Larder Lake is both a lake in northeastern Ontario, Canada and the township that surrounds it. It has a significant history of gold mining, with mines located across the eponymous lake from the town. Travel to and from the mines required crossing the lake, which froze solid into an ice road in the winter. Local legends tell of a taxi carrying an especially valuable passenger falling through the ice in December 1937.
Like most legends, there are several versions of the story. Some say the taxi was coming from the mine, carrying gold. Others say it was going to the mine, bringing the miners their holiday bonuses along with live turkeys and whisky for a Christmas party. Or it may have been bootleggers transporting whisky.

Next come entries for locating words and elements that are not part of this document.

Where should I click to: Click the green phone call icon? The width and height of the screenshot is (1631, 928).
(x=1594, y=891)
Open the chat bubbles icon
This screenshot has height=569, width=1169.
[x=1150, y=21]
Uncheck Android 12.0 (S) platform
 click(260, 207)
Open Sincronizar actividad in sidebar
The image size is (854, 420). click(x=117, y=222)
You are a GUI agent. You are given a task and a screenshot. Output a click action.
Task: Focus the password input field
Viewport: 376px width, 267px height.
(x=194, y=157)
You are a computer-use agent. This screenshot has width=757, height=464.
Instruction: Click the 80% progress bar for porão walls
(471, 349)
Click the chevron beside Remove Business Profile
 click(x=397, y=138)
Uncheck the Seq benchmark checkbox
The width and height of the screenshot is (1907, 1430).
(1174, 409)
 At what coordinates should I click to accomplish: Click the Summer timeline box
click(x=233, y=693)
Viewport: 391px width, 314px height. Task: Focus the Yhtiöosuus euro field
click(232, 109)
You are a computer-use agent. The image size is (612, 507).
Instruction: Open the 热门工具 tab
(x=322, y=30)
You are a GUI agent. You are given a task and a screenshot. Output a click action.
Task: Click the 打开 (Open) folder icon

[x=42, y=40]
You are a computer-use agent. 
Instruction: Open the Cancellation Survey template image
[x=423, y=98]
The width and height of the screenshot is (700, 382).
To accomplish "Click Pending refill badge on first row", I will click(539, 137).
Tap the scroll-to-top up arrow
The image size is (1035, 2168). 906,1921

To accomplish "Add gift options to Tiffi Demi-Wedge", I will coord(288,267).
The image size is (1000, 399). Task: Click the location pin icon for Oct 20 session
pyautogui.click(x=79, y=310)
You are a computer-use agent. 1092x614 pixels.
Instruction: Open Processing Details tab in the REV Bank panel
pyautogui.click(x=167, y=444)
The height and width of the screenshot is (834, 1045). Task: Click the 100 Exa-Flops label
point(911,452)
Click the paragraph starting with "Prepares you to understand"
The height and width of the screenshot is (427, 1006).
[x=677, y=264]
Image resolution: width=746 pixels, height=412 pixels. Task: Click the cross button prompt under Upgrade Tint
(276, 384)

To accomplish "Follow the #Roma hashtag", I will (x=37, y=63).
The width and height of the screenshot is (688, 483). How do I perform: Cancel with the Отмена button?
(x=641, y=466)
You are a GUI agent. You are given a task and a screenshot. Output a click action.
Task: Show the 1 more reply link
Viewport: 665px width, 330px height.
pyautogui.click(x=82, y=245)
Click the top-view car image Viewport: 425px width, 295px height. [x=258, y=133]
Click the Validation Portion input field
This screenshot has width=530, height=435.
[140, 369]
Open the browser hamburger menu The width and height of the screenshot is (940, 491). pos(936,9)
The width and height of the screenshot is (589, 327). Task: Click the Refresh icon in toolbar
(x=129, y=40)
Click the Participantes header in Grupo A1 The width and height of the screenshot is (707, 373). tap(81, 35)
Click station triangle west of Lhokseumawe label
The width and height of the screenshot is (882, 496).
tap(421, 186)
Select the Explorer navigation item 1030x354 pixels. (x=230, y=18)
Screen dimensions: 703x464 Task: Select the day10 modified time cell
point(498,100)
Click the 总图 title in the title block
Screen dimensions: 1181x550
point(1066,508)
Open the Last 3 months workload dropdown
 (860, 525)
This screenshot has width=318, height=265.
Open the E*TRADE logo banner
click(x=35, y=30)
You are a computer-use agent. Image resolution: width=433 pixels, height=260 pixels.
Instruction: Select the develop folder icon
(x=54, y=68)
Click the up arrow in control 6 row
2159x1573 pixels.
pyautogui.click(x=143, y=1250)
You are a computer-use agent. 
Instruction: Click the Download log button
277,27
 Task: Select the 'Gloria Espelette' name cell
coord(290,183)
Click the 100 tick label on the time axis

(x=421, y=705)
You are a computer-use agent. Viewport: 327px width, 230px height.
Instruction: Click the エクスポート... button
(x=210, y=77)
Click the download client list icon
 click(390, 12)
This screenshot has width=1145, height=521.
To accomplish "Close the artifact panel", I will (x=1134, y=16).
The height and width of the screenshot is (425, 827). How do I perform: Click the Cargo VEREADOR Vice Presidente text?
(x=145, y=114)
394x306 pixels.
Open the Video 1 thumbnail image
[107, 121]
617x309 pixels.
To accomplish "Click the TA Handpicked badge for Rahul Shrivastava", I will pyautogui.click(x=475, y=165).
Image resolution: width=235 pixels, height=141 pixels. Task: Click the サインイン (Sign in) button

Ontario prospecting corporation CJP Exploration has searched the lake for decades, looking for the taxi and its contents. So, generations of Larder Lake residents have been captivated by the story. Jason Ploeger is one of them. Last year, while participating in a local fishing derby on the lake, his fish finder turned up something besides lake trout. Ploeger spotted something that looked like the outline of a car.
Ploeger returned to the lake with a team of divers. There, 15 meters deep (or 50 feet, as we say in the U.S.), covered in silt, was a very old car, now determined to be a 1929 REO Flying Cloud. Inside it were several sealed whisky bottles, still full and intact.
One bottle brought to the surface exploded from the decompression. Ploeger, in the spirit of adventure, sampled some recovered liquor and described it as “very, very smooth.”
Ploeger and the divers went back about a year later, bringing up five more bottles. Two broke, and Ploeger gave one of the intact bottles to local nonprofit Friends of Larder for their charity auction on Sept. 28. The whisky sold for $4,500 ($3,285 U.S.).
This doesn’t mean the story is over. The taxi remains at the bottom of the lake, and Ploeger believes there are more mysteries to solve.